Timetable

Published in 20th-century / Contemporary History, Features, General, Issue 2 (March/April 2013), Volume 21

Timetable 1The daily timetable for the reformatories usually included six hours of work and three of instruction. Some children were refused admission to the schools, especially the boys’ schools, if it was considered that they were too ill to work. The children themselves sometimes tried to subvert the system by feigning illness. The inspector of lunatic asylums was brought to High Park after ‘several cases of violent hysterical and epileptic seizures’ occurred. Such girls were transferred to Spark’s Lake, where some girls who had been pronounced incurable ‘recovered’. Other children arrived at the school with physical manifestations of their former lives.

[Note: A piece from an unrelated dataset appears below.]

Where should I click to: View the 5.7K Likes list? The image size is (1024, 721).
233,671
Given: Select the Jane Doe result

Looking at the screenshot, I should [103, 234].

Mary Joyce, aged fourteen, had survived by ‘leading her blind mother who subsisted by begging’ until she was convicted for stealing a ham in 1880. She died of consumption in Spark’s Lake two years later. ‘C.M.’ arrived there in an advanced consumptive state. She had been working as a servant and, hearing that doctors in Dublin might be able to cure her, she obtained goods under false pretences in order to pay for her treatment. Although she was not given a reformatory sentence, the St Louis nuns heard that she was close to death in prison and asked that she be sent to them. Within less than a year she had recovered and had taken up a situation outside the reformatory.